The position of an object at time $t$ is given by the parametric equations $\left\{\begin{array}{l}x=3 t^{2}+4 t \\ y=2 t^{2}+3\end{array}\right.$.
Find the horizontal velocity, the vertical velocity, and the speed at the moment where $t=1$. Do not worry about units in this problem.
Horizontal Velocity =
Vertical Velocity $=$
Speed $=$

Step 1 ：The position of an object at time $t$ is given by the parametric equations $\left\{\begin{array}{l}x=3 t^{2}+4 t \\ y=2 t^{2}+3\end{array}\right.$.

Step 2 ：We need to find the horizontal velocity, the vertical velocity, and the speed at the moment where $t=1$.

Step 3 ：The horizontal velocity is the derivative of the x-position with respect to time, which is $dx/dt = 6t + 4$.

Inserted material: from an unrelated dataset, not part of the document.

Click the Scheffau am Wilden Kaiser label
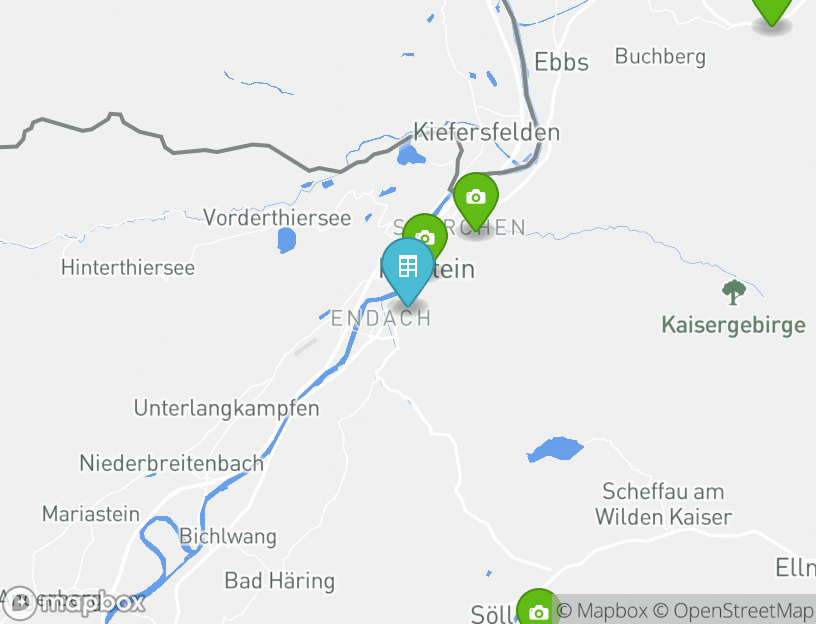Image resolution: width=816 pixels, height=624 pixels. 663,504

Step 4 ：The vertical velocity is the derivative of the y-position with respect to time, which is $dy/dt = 4t$.

Step 5 ：At $t=1$, the horizontal velocity is $6*1 + 4 = \boxed{10}$.

Step 6 ：At $t=1$, the vertical velocity is $4*1 = \boxed{4}$.

Step 7 ：The speed is the magnitude of the velocity vector, which can be found by taking the square root of the sum of the squares of the horizontal and vertical velocities.

Step 8 ：At $t=1$, the speed is $\sqrt{(10)^2 + (4)^2} = \sqrt{100 + 16} = \sqrt{116} = 2\sqrt{29}$.

Step 9 ：So, the speed at $t=1$ is $\boxed{2\sqrt{29}}$.